PEZ Roadside St.14: Oviedo is glorious today, the shadows are long on the big boulevards and the sun sparkles on the plumes from the fountains; but on the horizon are those montagnes… It’s gorgeous country and Ed Hood drives the stage 14 ruta…


Kilometre zero, Oviedo and it’s climbing already, ideal breakaway country; rolling, twisting, it wouldn’t take long to be out of sight and out of mind.



The first climb isn’t too brutal, up to El Padrun, where lies an amazing bar. There’s no sign, just a door and a window, it was originally a chemist’s shop back in the early 50′s. The dust is thick on the bottles and Franco still stares down from the wall.





One bottle of cider and we have to go.

The descent starts right away, Asturian forest to the left, whilst across the valley, the Angliru watches and waits.


The Basques aren’t the only ones…

The second climb is the San Tirso, it winds past a red lead painted mine winding tower – we get emotional; it reminds us of Scotland.

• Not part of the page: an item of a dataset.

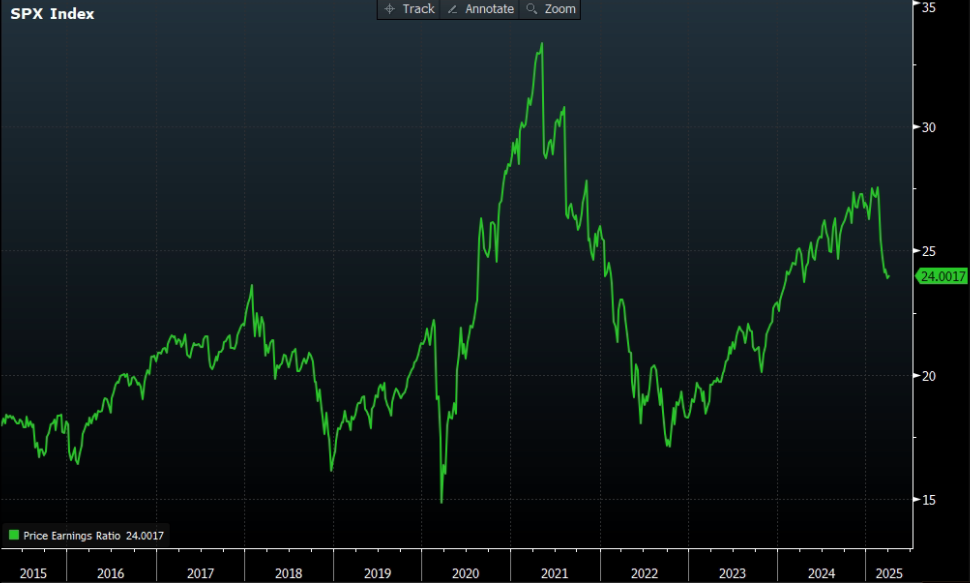
Task: Click the 15 tick on value axis
Action: pos(929,499)
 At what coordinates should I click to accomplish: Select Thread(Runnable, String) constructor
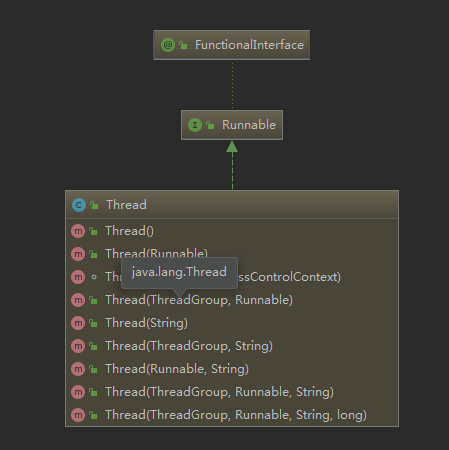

It’s a big ring job, not too severe and it wanders up through sleepy villages. The descent starts right away, through lush deciduous forest to Sotrondio, where the cops tow away cars that are parked on race route. One end of the village is out of a John Wayne movie about Mexican banditos, the other end has hi tech concrete over passes.

The third climb – San Emiliano – is just a long steady sweep of fast tarmac, We drop to Mieres with Kiss FM giving us another Bruce Springsteen track – he’s very popular here.



Mieres isn’t glamorous, there are industrial estates, hyper markets and you can never forget the mines – just along the road there’s an underground loco and wagon set beside the road as a reminder of what pays the bills around here.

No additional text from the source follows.